### ACTIVITY
Beginning at the line that contains "You are a GUI" and finishing at the line that contains "Given: Toggle the", output the data below exactly. Include both end lines and no pictures.
*** Opening RECORD EXCERPTS ***
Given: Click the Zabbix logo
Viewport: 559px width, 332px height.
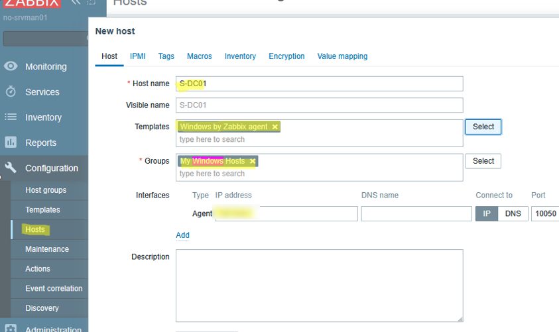Looking at the screenshot, I should coord(32,3).
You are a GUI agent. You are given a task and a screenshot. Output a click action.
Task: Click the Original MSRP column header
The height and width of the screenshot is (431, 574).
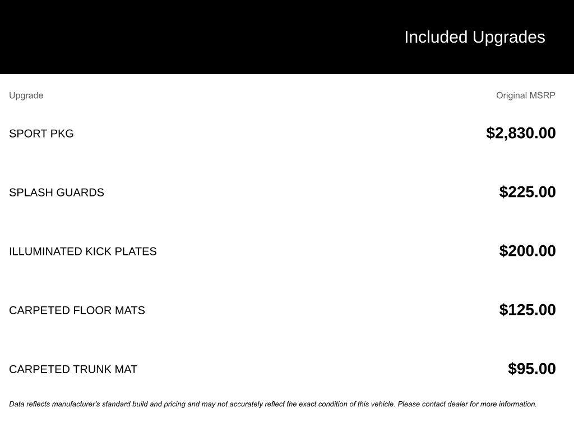[525, 95]
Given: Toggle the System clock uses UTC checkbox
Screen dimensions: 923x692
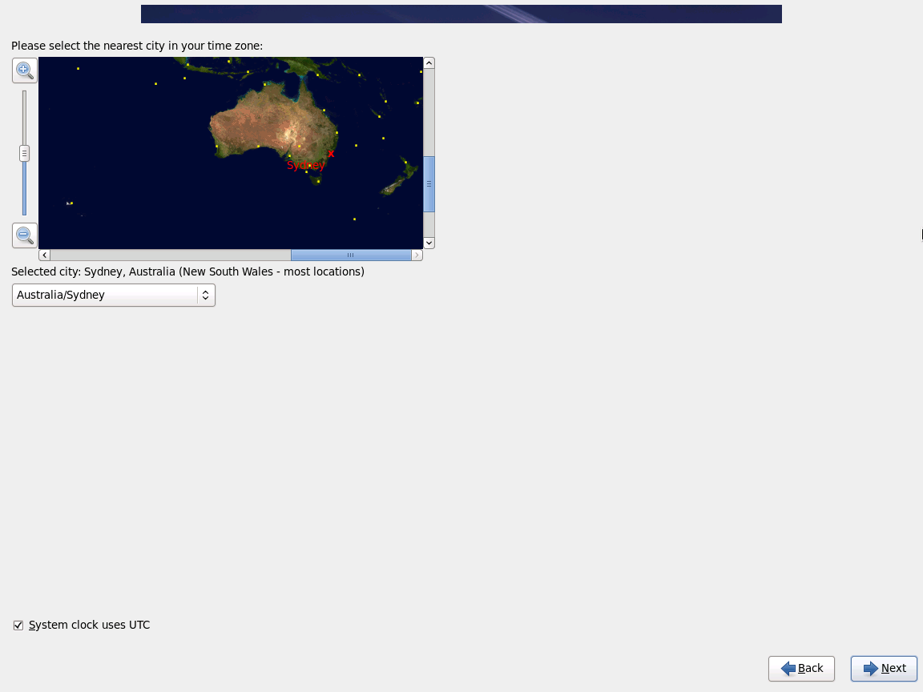Looking at the screenshot, I should (18, 626).
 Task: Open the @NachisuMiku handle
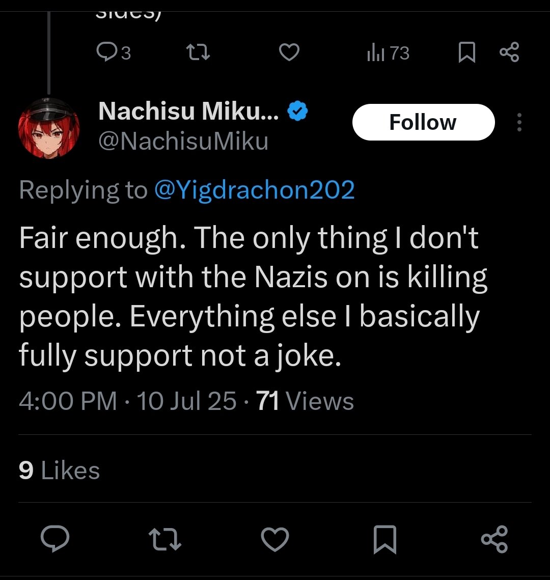point(183,141)

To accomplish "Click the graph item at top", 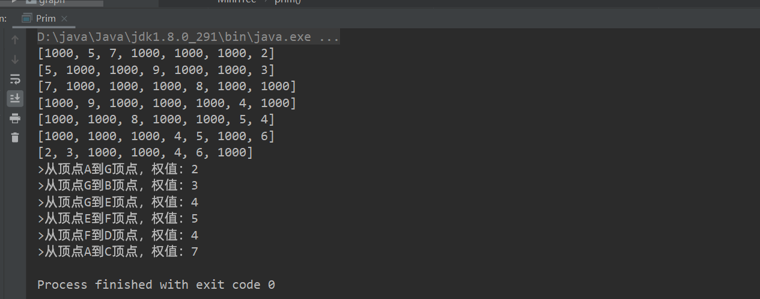I will pyautogui.click(x=52, y=2).
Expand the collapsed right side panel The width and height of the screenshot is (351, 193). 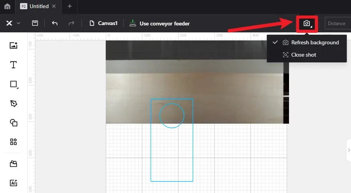[x=349, y=150]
*** Closing RECORD EXCERPTS ***
### OUTPUT BELOW
You are a GUI agent. You are given a task and a screenshot. Output a click action.
Task: Click the Original MSRP column header
The height and width of the screenshot is (431, 574).
[525, 95]
Given: Toggle the System clock uses UTC checkbox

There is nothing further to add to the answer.